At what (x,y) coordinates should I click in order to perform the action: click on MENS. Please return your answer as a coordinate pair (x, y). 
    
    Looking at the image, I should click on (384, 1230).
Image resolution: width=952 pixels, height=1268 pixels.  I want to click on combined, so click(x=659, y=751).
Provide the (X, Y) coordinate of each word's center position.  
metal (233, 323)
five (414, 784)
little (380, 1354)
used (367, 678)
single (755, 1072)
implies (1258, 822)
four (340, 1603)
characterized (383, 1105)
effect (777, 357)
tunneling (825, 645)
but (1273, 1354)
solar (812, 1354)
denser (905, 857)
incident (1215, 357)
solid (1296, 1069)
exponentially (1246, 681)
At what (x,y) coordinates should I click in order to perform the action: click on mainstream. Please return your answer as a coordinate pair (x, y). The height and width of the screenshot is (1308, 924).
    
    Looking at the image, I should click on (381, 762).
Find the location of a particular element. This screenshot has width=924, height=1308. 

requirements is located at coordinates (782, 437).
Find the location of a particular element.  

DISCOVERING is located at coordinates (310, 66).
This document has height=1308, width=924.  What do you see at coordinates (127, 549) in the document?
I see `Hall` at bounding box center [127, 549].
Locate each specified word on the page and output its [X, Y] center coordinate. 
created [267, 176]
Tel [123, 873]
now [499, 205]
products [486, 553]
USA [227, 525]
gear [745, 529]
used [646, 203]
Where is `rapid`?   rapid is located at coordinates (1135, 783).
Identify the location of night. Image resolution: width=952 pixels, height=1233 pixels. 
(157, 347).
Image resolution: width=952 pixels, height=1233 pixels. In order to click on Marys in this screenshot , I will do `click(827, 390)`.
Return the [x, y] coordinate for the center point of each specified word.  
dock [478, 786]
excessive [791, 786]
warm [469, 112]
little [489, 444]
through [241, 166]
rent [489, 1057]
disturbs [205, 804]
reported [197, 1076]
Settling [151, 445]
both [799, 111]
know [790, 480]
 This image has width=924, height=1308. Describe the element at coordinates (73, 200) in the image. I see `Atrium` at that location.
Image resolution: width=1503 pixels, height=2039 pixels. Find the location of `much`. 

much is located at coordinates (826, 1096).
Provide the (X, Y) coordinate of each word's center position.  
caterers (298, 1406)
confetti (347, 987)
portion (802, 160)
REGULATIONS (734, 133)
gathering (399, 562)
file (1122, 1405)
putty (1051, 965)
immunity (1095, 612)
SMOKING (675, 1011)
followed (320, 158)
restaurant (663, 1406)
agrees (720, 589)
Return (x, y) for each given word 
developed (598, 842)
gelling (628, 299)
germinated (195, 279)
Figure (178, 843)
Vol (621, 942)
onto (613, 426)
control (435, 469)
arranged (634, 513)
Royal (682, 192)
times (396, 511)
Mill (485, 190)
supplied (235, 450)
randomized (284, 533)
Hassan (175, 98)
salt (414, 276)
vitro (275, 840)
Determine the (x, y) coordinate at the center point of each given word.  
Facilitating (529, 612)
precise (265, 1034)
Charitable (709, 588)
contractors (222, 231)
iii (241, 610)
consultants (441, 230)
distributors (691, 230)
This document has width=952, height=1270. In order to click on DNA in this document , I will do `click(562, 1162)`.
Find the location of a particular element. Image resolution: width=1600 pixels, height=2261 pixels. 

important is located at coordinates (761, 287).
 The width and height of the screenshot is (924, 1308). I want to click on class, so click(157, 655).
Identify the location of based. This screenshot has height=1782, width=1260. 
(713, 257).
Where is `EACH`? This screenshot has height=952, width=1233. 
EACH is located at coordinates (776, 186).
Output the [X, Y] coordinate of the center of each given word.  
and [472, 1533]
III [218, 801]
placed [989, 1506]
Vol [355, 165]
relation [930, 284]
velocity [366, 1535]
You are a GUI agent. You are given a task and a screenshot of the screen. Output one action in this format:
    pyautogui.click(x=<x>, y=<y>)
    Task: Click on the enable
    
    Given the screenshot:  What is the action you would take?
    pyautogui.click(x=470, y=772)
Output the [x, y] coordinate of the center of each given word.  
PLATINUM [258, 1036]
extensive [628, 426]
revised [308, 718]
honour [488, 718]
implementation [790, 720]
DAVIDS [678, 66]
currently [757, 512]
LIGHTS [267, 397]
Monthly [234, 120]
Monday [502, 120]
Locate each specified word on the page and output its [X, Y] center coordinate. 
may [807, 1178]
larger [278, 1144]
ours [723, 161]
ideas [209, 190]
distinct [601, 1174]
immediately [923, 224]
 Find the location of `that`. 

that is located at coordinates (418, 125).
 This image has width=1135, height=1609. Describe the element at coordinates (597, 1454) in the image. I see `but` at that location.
================================
■ EXERCISE DESCRIPTION ■
Can you copy all of the rows above line for line, without changing anything?

■ COMPLETED TASK ■
At what (x,y) coordinates should I click in order to perform the action: click on MENS. Please return your answer as a coordinate pair (x, y). 
    
    Looking at the image, I should click on (384, 1230).
Image resolution: width=952 pixels, height=1268 pixels.  I want to click on combined, so click(x=659, y=751).
Provide the (X, Y) coordinate of each word's center position.  
metal (233, 323)
five (414, 784)
little (380, 1354)
used (367, 678)
single (755, 1072)
implies (1258, 822)
four (340, 1603)
characterized (383, 1105)
effect (777, 357)
tunneling (825, 645)
but (1273, 1354)
solar (812, 1354)
denser (905, 857)
incident (1215, 357)
solid (1296, 1069)
exponentially (1246, 681)
At what (x,y) coordinates should I click in order to perform the action: click on mainstream. Please return your answer as a coordinate pair (x, y). The height and width of the screenshot is (1308, 924).
    
    Looking at the image, I should click on (381, 762).
Find the location of a particular element. This screenshot has width=924, height=1308. 

requirements is located at coordinates (782, 437).
Find the location of a particular element.  

DISCOVERING is located at coordinates (310, 66).
This document has height=1308, width=924.  What do you see at coordinates (127, 549) in the document?
I see `Hall` at bounding box center [127, 549].
Locate each specified word on the page and output its [X, Y] center coordinate. 
created [267, 176]
Tel [123, 873]
now [499, 205]
products [486, 553]
USA [227, 525]
gear [745, 529]
used [646, 203]
Where is `rapid`?   rapid is located at coordinates (1135, 783).
Identify the location of night. Image resolution: width=952 pixels, height=1233 pixels. 
(157, 347).
Image resolution: width=952 pixels, height=1233 pixels. In order to click on Marys in this screenshot , I will do `click(827, 390)`.
Return the [x, y] coordinate for the center point of each specified word.  
dock [478, 786]
excessive [791, 786]
warm [469, 112]
little [489, 444]
through [241, 166]
rent [489, 1057]
disturbs [205, 804]
reported [197, 1076]
Settling [151, 445]
both [799, 111]
know [790, 480]
 This image has width=924, height=1308. Describe the element at coordinates (73, 200) in the image. I see `Atrium` at that location.
Image resolution: width=1503 pixels, height=2039 pixels. Find the location of `much`. 

much is located at coordinates (826, 1096).
Provide the (X, Y) coordinate of each word's center position.  
caterers (298, 1406)
confetti (347, 987)
portion (802, 160)
REGULATIONS (734, 133)
gathering (399, 562)
file (1122, 1405)
putty (1051, 965)
immunity (1095, 612)
SMOKING (675, 1011)
followed (320, 158)
restaurant (663, 1406)
agrees (720, 589)
Return (x, y) for each given word 
developed (598, 842)
gelling (628, 299)
germinated (195, 279)
Figure (178, 843)
Vol (621, 942)
onto (613, 426)
control (435, 469)
arranged (634, 513)
Royal (682, 192)
times (396, 511)
Mill (485, 190)
supplied (235, 450)
randomized (284, 533)
Hassan (175, 98)
salt (414, 276)
vitro (275, 840)
Determine the (x, y) coordinate at the center point of each given word.  
Facilitating (529, 612)
precise (265, 1034)
Charitable (709, 588)
contractors (222, 231)
iii (241, 610)
consultants (441, 230)
distributors (691, 230)
This document has width=952, height=1270. In order to click on DNA in this document , I will do `click(562, 1162)`.
Find the location of a particular element. Image resolution: width=1600 pixels, height=2261 pixels. 

important is located at coordinates (761, 287).
 The width and height of the screenshot is (924, 1308). I want to click on class, so click(157, 655).
Identify the location of based. This screenshot has height=1782, width=1260. 
(713, 257).
Where is `EACH`? This screenshot has height=952, width=1233. 
EACH is located at coordinates (776, 186).
Output the [X, Y] coordinate of the center of each given word.  
and [472, 1533]
III [218, 801]
placed [989, 1506]
Vol [355, 165]
relation [930, 284]
velocity [366, 1535]
You are a GUI agent. You are given a task and a screenshot of the screen. Output one action in this format:
    pyautogui.click(x=<x>, y=<y>)
    Task: Click on the enable
    
    Given the screenshot:  What is the action you would take?
    pyautogui.click(x=470, y=772)
Output the [x, y] coordinate of the center of each given word.  
PLATINUM [258, 1036]
extensive [628, 426]
revised [308, 718]
honour [488, 718]
implementation [790, 720]
DAVIDS [678, 66]
currently [757, 512]
LIGHTS [267, 397]
Monthly [234, 120]
Monday [502, 120]
Locate each specified word on the page and output its [X, Y] center coordinate. 
may [807, 1178]
larger [278, 1144]
ours [723, 161]
ideas [209, 190]
distinct [601, 1174]
immediately [923, 224]
 Find the location of `that`. 

that is located at coordinates (418, 125).
 This image has width=1135, height=1609. Describe the element at coordinates (597, 1454) in the image. I see `but` at that location.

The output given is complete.